# DATA SUPPLIED start
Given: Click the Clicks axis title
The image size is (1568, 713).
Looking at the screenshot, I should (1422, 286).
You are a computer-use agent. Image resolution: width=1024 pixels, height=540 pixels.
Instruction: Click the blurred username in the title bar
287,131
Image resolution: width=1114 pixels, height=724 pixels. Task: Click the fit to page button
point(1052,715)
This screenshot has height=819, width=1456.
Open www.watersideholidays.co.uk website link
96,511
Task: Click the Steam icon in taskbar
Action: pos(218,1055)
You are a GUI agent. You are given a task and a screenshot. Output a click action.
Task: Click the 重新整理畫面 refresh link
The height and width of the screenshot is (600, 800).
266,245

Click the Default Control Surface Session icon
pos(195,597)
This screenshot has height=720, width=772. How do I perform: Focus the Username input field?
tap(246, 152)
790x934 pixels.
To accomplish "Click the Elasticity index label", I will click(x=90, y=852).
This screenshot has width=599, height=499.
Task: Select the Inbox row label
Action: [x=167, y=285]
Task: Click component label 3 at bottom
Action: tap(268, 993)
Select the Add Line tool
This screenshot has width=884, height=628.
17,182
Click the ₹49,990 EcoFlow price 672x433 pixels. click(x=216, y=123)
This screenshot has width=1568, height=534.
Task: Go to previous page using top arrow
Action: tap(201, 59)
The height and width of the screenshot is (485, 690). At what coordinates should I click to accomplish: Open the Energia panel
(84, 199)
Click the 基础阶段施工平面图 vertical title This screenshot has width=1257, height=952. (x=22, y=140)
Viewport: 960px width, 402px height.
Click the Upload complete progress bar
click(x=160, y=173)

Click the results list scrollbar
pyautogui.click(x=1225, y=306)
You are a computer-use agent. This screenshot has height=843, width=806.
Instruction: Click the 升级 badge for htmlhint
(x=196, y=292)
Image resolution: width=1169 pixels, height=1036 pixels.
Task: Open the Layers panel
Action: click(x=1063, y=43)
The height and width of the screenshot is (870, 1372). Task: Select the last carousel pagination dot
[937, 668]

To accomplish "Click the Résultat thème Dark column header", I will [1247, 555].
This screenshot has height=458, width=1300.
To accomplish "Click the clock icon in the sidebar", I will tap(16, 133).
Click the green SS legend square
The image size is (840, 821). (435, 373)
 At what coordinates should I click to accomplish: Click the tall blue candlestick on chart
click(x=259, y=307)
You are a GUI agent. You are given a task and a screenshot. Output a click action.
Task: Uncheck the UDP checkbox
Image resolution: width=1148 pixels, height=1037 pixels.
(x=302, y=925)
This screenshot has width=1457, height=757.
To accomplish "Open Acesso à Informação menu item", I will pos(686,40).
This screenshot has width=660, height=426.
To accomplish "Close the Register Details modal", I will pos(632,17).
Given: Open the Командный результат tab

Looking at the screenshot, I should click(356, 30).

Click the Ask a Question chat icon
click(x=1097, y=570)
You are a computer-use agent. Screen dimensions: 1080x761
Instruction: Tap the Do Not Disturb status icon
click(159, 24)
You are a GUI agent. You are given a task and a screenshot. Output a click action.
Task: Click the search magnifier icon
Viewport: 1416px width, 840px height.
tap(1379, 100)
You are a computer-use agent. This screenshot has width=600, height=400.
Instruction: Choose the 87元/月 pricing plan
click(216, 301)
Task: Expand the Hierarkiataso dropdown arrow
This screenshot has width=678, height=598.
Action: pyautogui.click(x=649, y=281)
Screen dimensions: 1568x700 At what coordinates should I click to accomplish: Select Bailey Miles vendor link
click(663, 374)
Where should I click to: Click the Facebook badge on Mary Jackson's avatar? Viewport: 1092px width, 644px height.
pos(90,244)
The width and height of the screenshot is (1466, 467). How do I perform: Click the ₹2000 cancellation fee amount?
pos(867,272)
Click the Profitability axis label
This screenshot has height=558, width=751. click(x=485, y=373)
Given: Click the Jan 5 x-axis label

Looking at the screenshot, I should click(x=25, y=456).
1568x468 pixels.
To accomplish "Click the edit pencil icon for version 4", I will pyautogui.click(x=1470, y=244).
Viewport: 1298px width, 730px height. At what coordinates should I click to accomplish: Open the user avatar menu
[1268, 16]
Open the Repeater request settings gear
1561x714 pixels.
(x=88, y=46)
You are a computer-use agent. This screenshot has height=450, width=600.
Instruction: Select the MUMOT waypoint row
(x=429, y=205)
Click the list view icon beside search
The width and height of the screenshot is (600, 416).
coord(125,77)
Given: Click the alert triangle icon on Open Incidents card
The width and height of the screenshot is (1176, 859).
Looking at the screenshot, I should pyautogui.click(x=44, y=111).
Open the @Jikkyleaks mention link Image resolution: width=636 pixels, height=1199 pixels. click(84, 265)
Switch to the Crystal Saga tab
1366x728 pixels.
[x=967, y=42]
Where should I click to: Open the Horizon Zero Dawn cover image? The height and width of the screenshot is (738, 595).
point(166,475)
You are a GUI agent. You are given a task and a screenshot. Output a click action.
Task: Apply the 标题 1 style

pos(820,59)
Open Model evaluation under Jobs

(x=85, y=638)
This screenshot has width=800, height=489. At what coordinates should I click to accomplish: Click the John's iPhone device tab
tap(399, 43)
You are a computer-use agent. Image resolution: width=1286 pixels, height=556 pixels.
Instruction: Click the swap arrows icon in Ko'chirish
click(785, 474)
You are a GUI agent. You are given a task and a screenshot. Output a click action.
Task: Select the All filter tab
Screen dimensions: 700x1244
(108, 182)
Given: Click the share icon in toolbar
# DATA SUPPLIED end
> [TASK GOAL]
Convert every line of the data above into a JSON list of strings, one string per line, and leave out the blank lines.

> [EXERCISE OUTPUT]
[
  "Given: Click the Clicks axis title",
  "The image size is (1568, 713).",
  "Looking at the screenshot, I should (1422, 286).",
  "You are a computer-use agent. Image resolution: width=1024 pixels, height=540 pixels.",
  "Instruction: Click the blurred username in the title bar",
  "287,131",
  "Image resolution: width=1114 pixels, height=724 pixels. Task: Click the fit to page button",
  "point(1052,715)",
  "This screenshot has height=819, width=1456.",
  "Open www.watersideholidays.co.uk website link",
  "96,511",
  "Task: Click the Steam icon in taskbar",
  "Action: pos(218,1055)",
  "You are a GUI agent. You are given a task and a screenshot. Output a click action.",
  "Task: Click the 重新整理畫面 refresh link",
  "The height and width of the screenshot is (600, 800).",
  "266,245",
  "Click the Default Control Surface Session icon",
  "pos(195,597)",
  "This screenshot has height=720, width=772. How do I perform: Focus the Username input field?",
  "tap(246, 152)",
  "790x934 pixels.",
  "To accomplish \"Click the Elasticity index label\", I will click(x=90, y=852).",
  "This screenshot has width=599, height=499.",
  "Task: Select the Inbox row label",
  "Action: [x=167, y=285]",
  "Task: Click component label 3 at bottom",
  "Action: tap(268, 993)",
  "Select the Add Line tool",
  "This screenshot has width=884, height=628.",
  "17,182",
  "Click the ₹49,990 EcoFlow price 672x433 pixels. click(x=216, y=123)",
  "This screenshot has width=1568, height=534.",
  "Task: Go to previous page using top arrow",
  "Action: tap(201, 59)",
  "The height and width of the screenshot is (485, 690). At what coordinates should I click to accomplish: Open the Energia panel",
  "(84, 199)",
  "Click the 基础阶段施工平面图 vertical title This screenshot has width=1257, height=952. (x=22, y=140)",
  "Viewport: 960px width, 402px height.",
  "Click the Upload complete progress bar",
  "click(x=160, y=173)",
  "Click the results list scrollbar",
  "pyautogui.click(x=1225, y=306)",
  "You are a computer-use agent. This screenshot has height=843, width=806.",
  "Instruction: Click the 升级 badge for htmlhint",
  "(x=196, y=292)",
  "Image resolution: width=1169 pixels, height=1036 pixels.",
  "Task: Open the Layers panel",
  "Action: click(x=1063, y=43)",
  "The height and width of the screenshot is (870, 1372). Task: Select the last carousel pagination dot",
  "[937, 668]",
  "To accomplish \"Click the Résultat thème Dark column header\", I will [1247, 555].",
  "This screenshot has height=458, width=1300.",
  "To accomplish \"Click the clock icon in the sidebar\", I will tap(16, 133).",
  "Click the green SS legend square",
  "The image size is (840, 821). (435, 373)",
  " At what coordinates should I click to accomplish: Click the tall blue candlestick on chart",
  "click(x=259, y=307)",
  "You are a GUI agent. You are given a task and a screenshot. Output a click action.",
  "Task: Uncheck the UDP checkbox",
  "Image resolution: width=1148 pixels, height=1037 pixels.",
  "(x=302, y=925)",
  "This screenshot has width=1457, height=757.",
  "To accomplish \"Open Acesso à Informação menu item\", I will pos(686,40).",
  "This screenshot has width=660, height=426.",
  "To accomplish \"Close the Register Details modal\", I will pos(632,17).",
  "Given: Open the Командный результат tab",
  "Looking at the screenshot, I should click(356, 30).",
  "Click the Ask a Question chat icon",
  "click(x=1097, y=570)",
  "You are a computer-use agent. Screen dimensions: 1080x761",
  "Instruction: Tap the Do Not Disturb status icon",
  "click(159, 24)",
  "You are a GUI agent. You are given a task and a screenshot. Output a click action.",
  "Task: Click the search magnifier icon",
  "Viewport: 1416px width, 840px height.",
  "tap(1379, 100)",
  "You are a computer-use agent. This screenshot has width=600, height=400.",
  "Instruction: Choose the 87元/月 pricing plan",
  "click(216, 301)",
  "Task: Expand the Hierarkiataso dropdown arrow",
  "This screenshot has width=678, height=598.",
  "Action: pyautogui.click(x=649, y=281)",
  "Screen dimensions: 1568x700 At what coordinates should I click to accomplish: Select Bailey Miles vendor link",
  "click(663, 374)",
  "Where should I click to: Click the Facebook badge on Mary Jackson's avatar? Viewport: 1092px width, 644px height.",
  "pos(90,244)",
  "The width and height of the screenshot is (1466, 467). How do I perform: Click the ₹2000 cancellation fee amount?",
  "pos(867,272)",
  "Click the Profitability axis label",
  "This screenshot has height=558, width=751. click(x=485, y=373)",
  "Given: Click the Jan 5 x-axis label",
  "Looking at the screenshot, I should click(x=25, y=456).",
  "1568x468 pixels.",
  "To accomplish \"Click the edit pencil icon for version 4\", I will pyautogui.click(x=1470, y=244).",
  "Viewport: 1298px width, 730px height. At what coordinates should I click to accomplish: Open the user avatar menu",
  "[1268, 16]",
  "Open the Repeater request settings gear",
  "1561x714 pixels.",
  "(x=88, y=46)",
  "You are a computer-use agent. This screenshot has height=450, width=600.",
  "Instruction: Select the MUMOT waypoint row",
  "(x=429, y=205)",
  "Click the list view icon beside search",
  "The width and height of the screenshot is (600, 416).",
  "coord(125,77)",
  "Given: Click the alert triangle icon on Open Incidents card",
  "The width and height of the screenshot is (1176, 859).",
  "Looking at the screenshot, I should pyautogui.click(x=44, y=111).",
  "Open the @Jikkyleaks mention link Image resolution: width=636 pixels, height=1199 pixels. click(84, 265)",
  "Switch to the Crystal Saga tab",
  "1366x728 pixels.",
  "[x=967, y=42]",
  "Where should I click to: Open the Horizon Zero Dawn cover image? The height and width of the screenshot is (738, 595).",
  "point(166,475)",
  "You are a GUI agent. You are given a task and a screenshot. Output a click action.",
  "Task: Apply the 标题 1 style",
  "pos(820,59)",
  "Open Model evaluation under Jobs",
  "(x=85, y=638)",
  "This screenshot has width=800, height=489. At what coordinates should I click to accomplish: Click the John's iPhone device tab",
  "tap(399, 43)",
  "You are a computer-use agent. Image resolution: width=1286 pixels, height=556 pixels.",
  "Instruction: Click the swap arrows icon in Ko'chirish",
  "click(785, 474)",
  "You are a GUI agent. You are given a task and a screenshot. Output a click action.",
  "Task: Select the All filter tab",
  "Screen dimensions: 700x1244",
  "(108, 182)",
  "Given: Click the share icon in toolbar"
]